[antlr-interest] Antlr3 C runtime woes.

Vamsi Juvvi juvvij at gmail.com
Thu Nov 6 09:48:32 PST 2008


Hi all.

   I hope this gets scanned by jim or any other C runtime expert and I get
some advice.

   I had sent out an email containing a whole lot of text (in retrospect)
and probably created an overload for whoever read it. I am simplifying it
and adding some other problems I am facing.

  I am trying to write a replacement for the MSIDL compiler with a custom
simplified and customized syntax for my company's needs. I am using Antlr
3.1.1 with the C runtime. The problems started when I decided to carry some
comments over from the IDL file to the generated files. Thats when I lost a
few days tracking the following issues and figuring out workarounds.

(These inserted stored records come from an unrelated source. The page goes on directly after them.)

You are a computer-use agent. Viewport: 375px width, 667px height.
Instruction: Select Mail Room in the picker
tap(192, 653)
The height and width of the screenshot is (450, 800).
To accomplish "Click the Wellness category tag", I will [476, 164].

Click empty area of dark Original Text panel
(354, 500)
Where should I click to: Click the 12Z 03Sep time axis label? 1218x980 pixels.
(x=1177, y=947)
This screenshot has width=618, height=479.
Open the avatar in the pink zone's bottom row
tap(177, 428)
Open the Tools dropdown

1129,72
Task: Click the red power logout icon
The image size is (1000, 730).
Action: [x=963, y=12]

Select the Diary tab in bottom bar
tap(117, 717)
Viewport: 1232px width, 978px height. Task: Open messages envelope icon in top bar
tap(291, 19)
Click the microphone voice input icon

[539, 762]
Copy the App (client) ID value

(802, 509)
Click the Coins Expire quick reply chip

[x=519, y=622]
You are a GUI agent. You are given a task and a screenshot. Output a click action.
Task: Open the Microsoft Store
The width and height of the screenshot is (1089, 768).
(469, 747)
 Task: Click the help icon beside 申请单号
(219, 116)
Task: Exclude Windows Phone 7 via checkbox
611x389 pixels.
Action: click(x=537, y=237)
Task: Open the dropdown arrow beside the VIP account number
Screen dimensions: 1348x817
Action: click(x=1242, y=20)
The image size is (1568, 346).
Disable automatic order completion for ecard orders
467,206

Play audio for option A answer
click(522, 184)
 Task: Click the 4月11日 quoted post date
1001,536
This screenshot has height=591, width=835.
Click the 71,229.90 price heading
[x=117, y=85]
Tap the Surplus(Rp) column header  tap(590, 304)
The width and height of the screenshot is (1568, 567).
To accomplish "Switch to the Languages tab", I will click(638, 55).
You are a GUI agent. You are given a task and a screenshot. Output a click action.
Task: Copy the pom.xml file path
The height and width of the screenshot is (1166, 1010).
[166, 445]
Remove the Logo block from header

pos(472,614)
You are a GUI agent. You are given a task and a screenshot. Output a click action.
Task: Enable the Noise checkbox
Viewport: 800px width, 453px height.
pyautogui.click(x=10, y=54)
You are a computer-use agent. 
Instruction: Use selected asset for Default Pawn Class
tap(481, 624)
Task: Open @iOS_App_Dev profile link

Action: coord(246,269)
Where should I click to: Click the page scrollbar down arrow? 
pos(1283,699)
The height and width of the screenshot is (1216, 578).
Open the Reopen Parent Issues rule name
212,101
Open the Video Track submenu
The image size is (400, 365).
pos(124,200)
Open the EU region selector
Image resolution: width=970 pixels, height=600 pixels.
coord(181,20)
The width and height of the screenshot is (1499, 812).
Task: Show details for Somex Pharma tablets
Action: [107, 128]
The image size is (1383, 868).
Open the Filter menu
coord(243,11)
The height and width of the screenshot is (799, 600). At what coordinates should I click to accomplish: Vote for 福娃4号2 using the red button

  //-- Problem 1 -----------------
  In a rule (import_decl say), I want to have a validating predicate to
ensure that the rule starts on a line all by itself. The antlr book gave me
the impression that it can expressed thus.

      import_decl : IMPORT_DECL { $start.pos == 0 } ?

     This in the C code translates to

     if ( !(( ((pANTLR3_COMMON_TOKEN)retval).start.pos == 0 )) )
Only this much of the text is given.